Sinas de câncer de pele

A maioria dos brasileiros adora praia e se expor ao sol. E, muitas vezes, essa exposição não acontece de forma adequada, com filtro solar e em horários mais apropriados. Ao longo do tempo, esse hábito pode ter consequências mais sérias do que envelhecimento precoce, aparecimento de rugas, manchas, melasma e flacidez.  O câncer da pele pode ser um dos graves problemas de saúde que podem surgir do ato de tomar sol desprotegido. É importante acrescentar que quando ficamos com a pele vermelha e descascando é porque a radiação causou alguma lesão na epiderme e isto aumenta o risco do câncer de pele.

A doença responde por 33% de todos os diagnósticos desta doença no Brasil, sendo que são registrados cerca de 185 mil novos casos. O tipo mais comum, o câncer da pele não melanoma, tem letalidade baixa, porém seus números são muito altos.

Existem vários tipos de câncer de pele e os principais são o carcinoma basocelular, o carcinoma espinocelular e o melanoma maligno, além de outros tipos menos comuns como carcinoma de Merkel e os sarcomas de pele.

Os sinais mais comuns da doença são: lesões na pele em formato de nódulo, de cor rósea, avermelhada ou escura, de crescimento lento, mas progressivo, feridas que não cicatrizam e pintas que coçam, sangram ou mudam de características devem ser levadas em consideração e o dermatologista deve ser procurado imediatamente.

Se a doença for detectada logo no início, as chances de cura são muito grandes. Por isso é importante saber a diferença entre elas. Conheça os tipos mais comuns de câncer de pele.

Carcinoma basocelular – É o mais frequente (65% do total) e tem baixa malignidade. Está relacionado à exposição solar intermitente (pessoas que se expõem ao sol apenas no verão). As pessoas de pele clara são as mais sujeitas a este tipo de câncer. Aparece mais frequentemente na forma de nódulo ou ferida que não cicatriza e seu crescimento é lento. Surge normalmente nas áreas do corpo mais expostas ao sol, como face, braço e colo.

Carcinoma espinocelular – Sua frequência é de 15% dos tumores cutâneos. Está relacionado, muitas vezes, a cicatrizes de queimadura ou asperezas causadas pelo sol. Começa em geral com uma lesão avermelhada e áspera que vai aumentando de tamanho e sangra com facilidade.

Melanoma maligno – É o mais perigoso dos tumores cutâneos e acomete, principalmente, pessoas entre 30 e 60 anos. Sua incidência vem aumentando em todo o mundo. A grande maioria tem aparência de uma pinta ou d um sinal de pele, em tons acastanhados ou enegrecidos.
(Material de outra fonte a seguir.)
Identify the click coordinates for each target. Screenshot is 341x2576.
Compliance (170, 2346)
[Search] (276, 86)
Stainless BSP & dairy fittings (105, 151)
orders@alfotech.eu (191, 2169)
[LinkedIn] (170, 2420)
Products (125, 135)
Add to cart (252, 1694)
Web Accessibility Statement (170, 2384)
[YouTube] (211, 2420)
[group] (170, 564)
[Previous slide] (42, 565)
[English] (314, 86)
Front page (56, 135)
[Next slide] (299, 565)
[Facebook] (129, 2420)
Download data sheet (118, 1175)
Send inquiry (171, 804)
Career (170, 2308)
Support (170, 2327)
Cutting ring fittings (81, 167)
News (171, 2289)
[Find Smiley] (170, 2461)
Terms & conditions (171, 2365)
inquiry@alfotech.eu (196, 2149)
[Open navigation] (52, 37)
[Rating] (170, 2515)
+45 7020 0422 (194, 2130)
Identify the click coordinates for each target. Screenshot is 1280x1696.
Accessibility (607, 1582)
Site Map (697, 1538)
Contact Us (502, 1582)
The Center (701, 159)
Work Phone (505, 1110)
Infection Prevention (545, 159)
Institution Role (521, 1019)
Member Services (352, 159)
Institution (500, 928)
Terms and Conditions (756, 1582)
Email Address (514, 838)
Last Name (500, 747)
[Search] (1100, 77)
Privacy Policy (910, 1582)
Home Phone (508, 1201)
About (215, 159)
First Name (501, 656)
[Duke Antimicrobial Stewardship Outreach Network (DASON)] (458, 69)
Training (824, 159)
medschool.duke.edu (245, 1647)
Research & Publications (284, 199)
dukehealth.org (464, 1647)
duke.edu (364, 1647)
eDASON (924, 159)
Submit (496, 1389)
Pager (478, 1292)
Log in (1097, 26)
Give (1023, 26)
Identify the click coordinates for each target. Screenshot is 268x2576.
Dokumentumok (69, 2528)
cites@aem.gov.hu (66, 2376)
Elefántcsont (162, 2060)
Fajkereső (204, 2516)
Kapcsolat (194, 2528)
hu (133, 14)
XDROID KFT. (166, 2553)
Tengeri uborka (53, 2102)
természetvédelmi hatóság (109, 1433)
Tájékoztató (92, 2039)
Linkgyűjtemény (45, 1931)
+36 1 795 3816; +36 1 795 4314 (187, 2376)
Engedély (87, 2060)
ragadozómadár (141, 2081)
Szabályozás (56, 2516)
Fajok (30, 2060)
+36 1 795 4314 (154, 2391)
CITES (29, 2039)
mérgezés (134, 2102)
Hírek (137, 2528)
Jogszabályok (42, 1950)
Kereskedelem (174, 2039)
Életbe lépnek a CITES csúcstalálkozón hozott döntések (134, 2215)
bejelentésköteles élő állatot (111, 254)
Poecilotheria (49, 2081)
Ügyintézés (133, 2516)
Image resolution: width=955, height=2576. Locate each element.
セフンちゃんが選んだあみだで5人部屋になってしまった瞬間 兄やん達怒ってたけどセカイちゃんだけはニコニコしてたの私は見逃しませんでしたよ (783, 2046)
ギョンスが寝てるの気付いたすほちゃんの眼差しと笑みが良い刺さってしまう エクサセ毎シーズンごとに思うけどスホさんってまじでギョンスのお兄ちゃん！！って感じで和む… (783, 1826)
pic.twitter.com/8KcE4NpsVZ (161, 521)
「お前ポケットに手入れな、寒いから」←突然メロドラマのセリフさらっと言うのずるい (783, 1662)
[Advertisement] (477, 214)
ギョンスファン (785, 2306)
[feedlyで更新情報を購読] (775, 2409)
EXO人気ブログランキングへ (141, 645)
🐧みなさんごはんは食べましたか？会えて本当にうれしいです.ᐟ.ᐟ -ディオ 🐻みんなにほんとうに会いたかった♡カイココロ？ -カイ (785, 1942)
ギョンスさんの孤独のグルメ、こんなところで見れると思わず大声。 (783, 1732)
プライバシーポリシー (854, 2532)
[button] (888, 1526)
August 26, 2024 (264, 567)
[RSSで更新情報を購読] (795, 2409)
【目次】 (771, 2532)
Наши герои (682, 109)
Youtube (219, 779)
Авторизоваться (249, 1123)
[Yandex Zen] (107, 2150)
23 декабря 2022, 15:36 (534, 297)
Porém, quando se trata de melanoma, a “pinta” ou o “sinal” em geral mudam de cor, de formato ou de tamanho, e podem causar sangramento. O melhor jeito de se prevenir é manter o hábito de observar as pintas com frequência (autoexame), além de visitar um dermatologista, uma vez por ano.

Diagnóstico

O diagnóstico do câncer de pele é feito pelo dermatologista clinicamente, mas pode ser auxiliado pela dermatoscopia, método que permite avaliar lesões da pele, definindo a natureza, distinguindo-as como lesões benignas, suspeitas ou altamente suspeitas de melanoma, e indicando ou não a necessidade de retirada cirúrgica.

Neste procedimento o dermatologista examina sua pele com a ajuda de um aparelho, o dermatoscópio que permite uma visualização das estruturas internas da pele, sem nenhum traumatismo ou corte. O médico realiza este procedimento antes de biopsiar lesões escuras da pele, sendo uma triagem do que deve ser retirado cirurgicamente ou não.

As lesões são fotografadas e suas imagens armazenadas para poderem ser reavaliadas e comparadas no futuro.

É um exame complementar que requer experiência específica do dermatologista, cujo objetivo é acrescentar mais precisão ao exame dermatológico.

Prevenção

Para a prevenção não só do câncer de pele como também das outras lesões provocadas pelos raios UV é necessário evitar a exposição ao sol sem proteção. É preciso usar chapéus, guarda-sóis, óculos escuros e filtros solares durante qualquer atividade ao ar livre e evitar a exposição em horários em que os raios ultravioletas são mais intensos, ou seja, das 10 às 16 horas.

Estudos científicos revelam que a quantidade média do foto protetor recomendada para uso na face são 2 mg/cm², ou seja se a camada aplicada for muito fina o FPS se reduz exponencialmente. Deve ser aplicado 2 horas antes da exposição solar e reaplicado de 2h em 2h.